As soon as the four principal elements, carbon, oxygen, hydrogen, and nitrogen, that make up the living body, have entered the world of living matter, their activities and possible combinations enormously increase; they enter into new relations with one another and form compounds of great variety and complexity, characterized by the instability which life requires. The organic compounds are vastly more sensitive to light and heat and air than are the same elements in the inorganic world. What has happened to them? Chemistry cannot tell us. Oxidation, which is only slow combustion, is the main source of energy in the body, as it is in the steam-engine. The storing of the solar energy, which occurs only in the vegetable, is by a process of reduction, that is, the separation of the carbon and oxygen in carbonic acid and water. The chemical reactions which liberate energy in the body are slow; in dead matter they are rapid and violent, or explosive and destructive. It is the chemistry in the leaf of the plant that diverts or draws the solar energy into the stream of life, and how it does it is a mystery.

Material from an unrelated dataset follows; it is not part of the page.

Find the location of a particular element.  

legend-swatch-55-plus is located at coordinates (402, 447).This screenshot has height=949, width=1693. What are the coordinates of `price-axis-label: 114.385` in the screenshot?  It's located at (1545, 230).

The scientific explanations of life phenomena are all after the fact; they do not account for the fact; they start with the ready-made organism and then reduce its activities and processes to their physical equivalents. Vitality is given, and then the vital processes are fitted into mechanical and chemical concepts, or into moulds derived from inert matter—not a difficult thing to do, but no more an explanation of the mystery of vitality than a painting or a marble bust of Tyndall would be an explanation of that great scientist.
All Professor Loeb’s experiments and criticisms throw light upon the life processes, or upon the factors that take part in them, but not upon the secret of the genesis of the processes themselves. Amid all the activities of his mechanical and chemical factors, there is ever present a factor which he ignores, which his analytical method cannot seize; namely, what Verworn calls “the specific energy of living substance.” Without this, chemism and mechanism would work together to quite other ends. The water in the wave, and the laws that govern it, do not differ at all from the water and its laws that surround it; but unless one takes into account the force that makes the wave, an analysis of the phenomena will leave one where he began.